The most commonly reported adverse events without regard to causality were albuminuria (11 patients, 85%), bradycardia (9 patients, 69%), fever (8 patients, 62%), rhinitis (8 patients, 62%), pain (7 patients, 54%), post-operative pain (7 patients, 54%), abdominal pain (5 patients, 38%), diarrhea (5 patients, 38%), hypertension (5 patients , 38%), hypoproteinemia (5 patients, 38%), pharyngitis (5 patients, 38%) and rigors (5 patients, 38%). The most commonly-reported infusion-related symptoms were chills (rigors) and fever. Fever and rigors were managed with administration of antihistamines (e.g., chlorpheniramine maleate) and antipyretics (e.g., ibuprofen) accompanied by a reduction in the infusion rate by 1/4 to 1/2 of the original rate, until the episode abated.

Albuminuria was reported for 11 patients. Of these 11 patients, 7 patients had a current medical history of proteinuria.

Bradycardia (< 60 bpm) was reported for nine patients. Of these patients, three had bradycardia recorded as part of their medical histories. All episodes were considered mild in intensity. A likely explanation for the collection of bradycardia as an adverse event was the use of pulse rates assessed manually as bradycardic rather than an ECG reading.

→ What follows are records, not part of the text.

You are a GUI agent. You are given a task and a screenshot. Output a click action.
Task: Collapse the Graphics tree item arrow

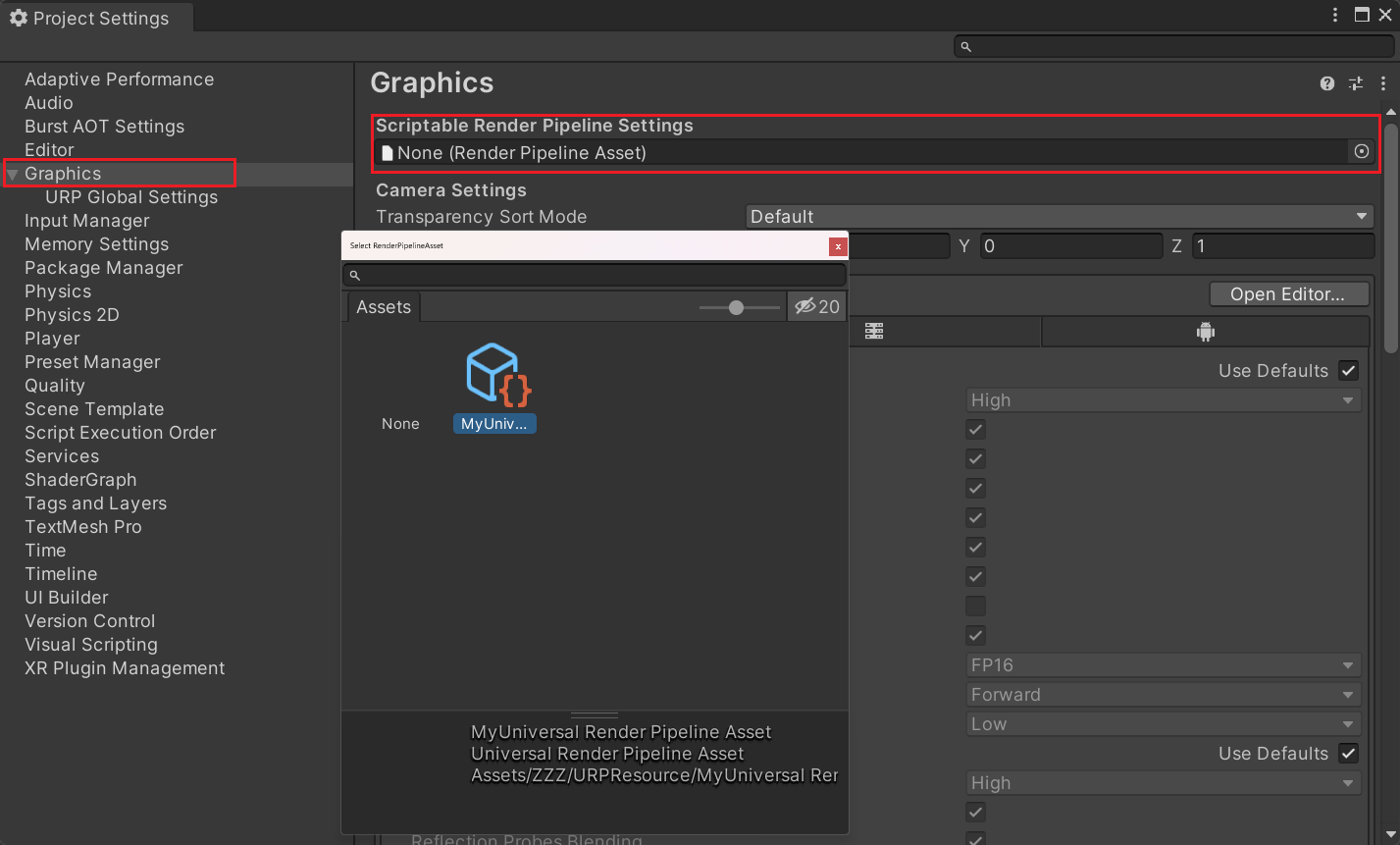tap(13, 175)
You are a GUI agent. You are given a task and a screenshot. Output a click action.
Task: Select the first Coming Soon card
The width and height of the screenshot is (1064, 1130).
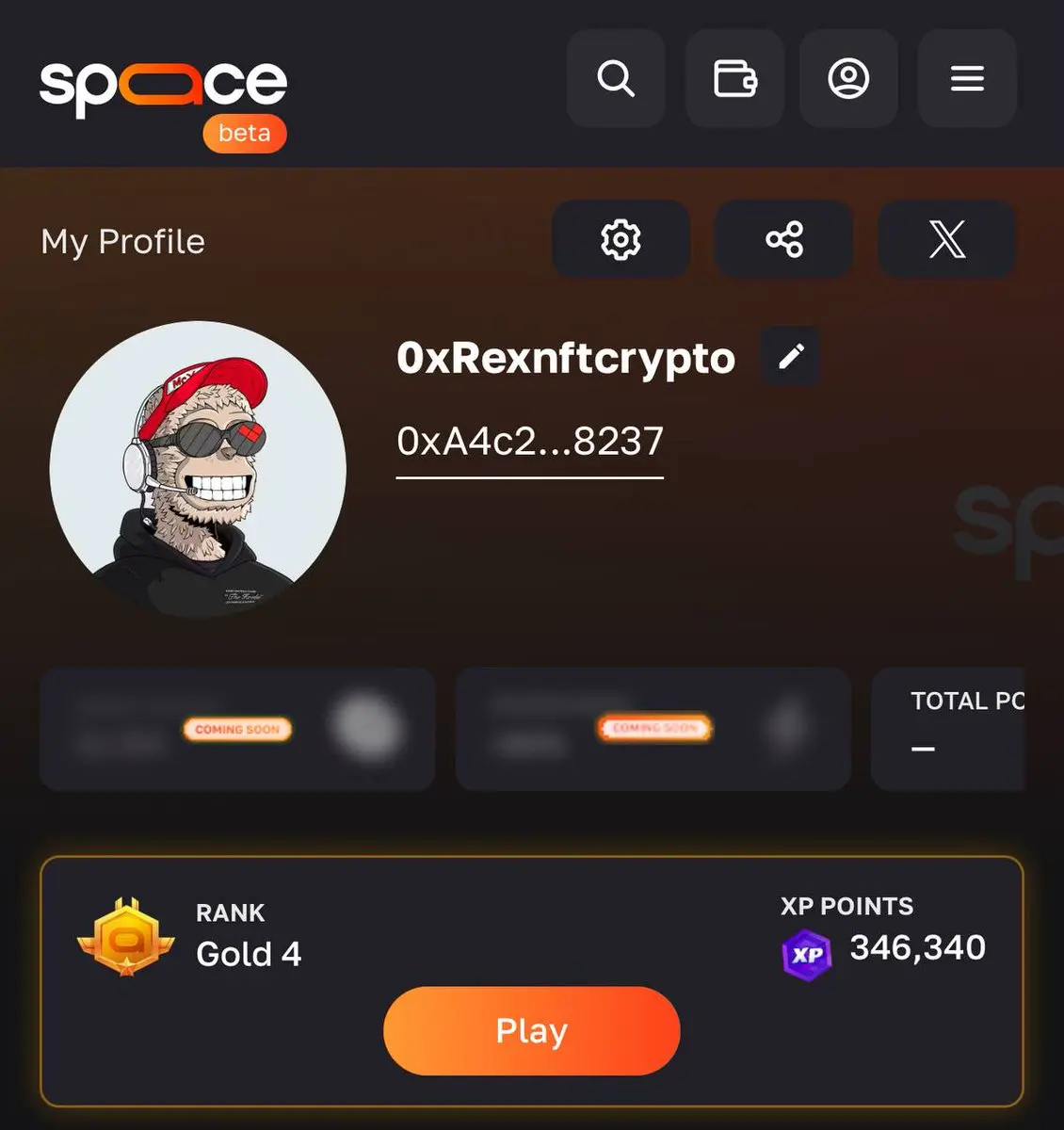coord(237,729)
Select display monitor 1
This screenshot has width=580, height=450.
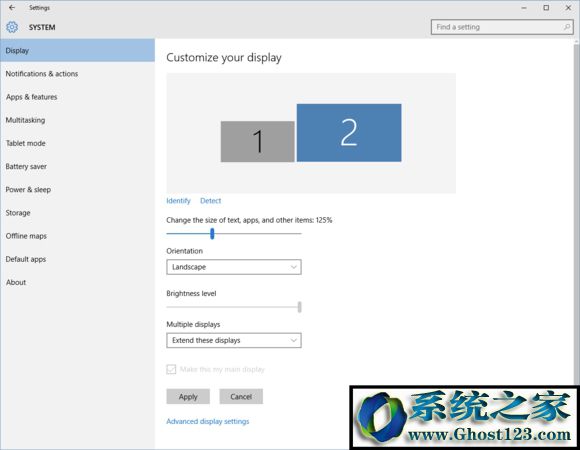point(257,141)
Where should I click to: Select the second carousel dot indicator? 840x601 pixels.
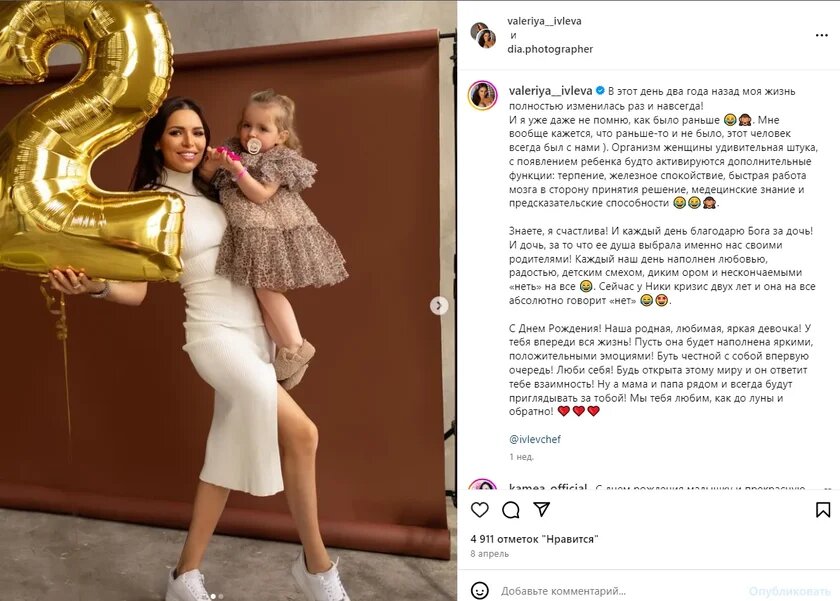click(x=221, y=596)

Results of laboratory studies that included clinical chemistry, hematology, and urinalysis did not suggest that treatment with r-hαGAL had any toxic effects. This was further supported by electrocardiogram, echocardiogram, and MRI findings.

The development of IgG antibody in 11/13 (85%) patients was anticipated.

No patient that received r-hαGAL demonstrated IgE seroconversion in this trial. Ten of the 13 patients who received r-hαGAL experienced related adverse events on the day of infusion. Seven patients also underwent IgE and complement testing. None of the patients was IgE positive.

The observed spectrum of symptoms described above are not the result of IgE mediated-hypersensitivity-type reactions either by major symptoms or immunologic testing. The influence of IgG-mediated immune responses and complement activation during or immediately after the reaction are considered to be the likely cause of a number of the observed symptoms including fevers and chills.

Conclusion:

In this study of 13 Japanese patients with Fabry disease, treatment with r-hαGAL significantly reduced glycosphingolipid (GL-3) accumulations to negligible or near normal amounts in the vascular endothelium of the kidney and skin, as well as multiple cell-types of the kidney and skin, thus affecting the underlying pathology of Fabry disease. In this study patients were safely treated at a dose of 1.0 mg/kg r-hαGAL every 14 days for 5 months.